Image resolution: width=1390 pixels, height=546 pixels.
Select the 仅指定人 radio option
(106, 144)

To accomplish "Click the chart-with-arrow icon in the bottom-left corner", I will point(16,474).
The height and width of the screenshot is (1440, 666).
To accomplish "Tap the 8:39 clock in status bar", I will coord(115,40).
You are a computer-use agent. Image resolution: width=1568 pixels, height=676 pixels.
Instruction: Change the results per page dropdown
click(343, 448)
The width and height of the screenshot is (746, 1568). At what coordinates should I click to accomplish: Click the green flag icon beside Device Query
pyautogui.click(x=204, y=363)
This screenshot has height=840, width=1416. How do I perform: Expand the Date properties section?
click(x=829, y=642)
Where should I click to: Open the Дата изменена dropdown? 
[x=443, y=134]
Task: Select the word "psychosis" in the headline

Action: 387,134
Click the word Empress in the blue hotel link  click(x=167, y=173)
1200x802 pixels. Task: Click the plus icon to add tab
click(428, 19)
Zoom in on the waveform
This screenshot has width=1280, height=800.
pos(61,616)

THE PROBLEM:
Working from the entries above, filter out every line that lacks "resolution" and copy what remains.

ANSWER TO THE EXERCISE:
Image resolution: width=1390 pixels, height=546 pixels.
You are a computer-use agent. Image resolution: width=1568 pixels, height=676 pixels.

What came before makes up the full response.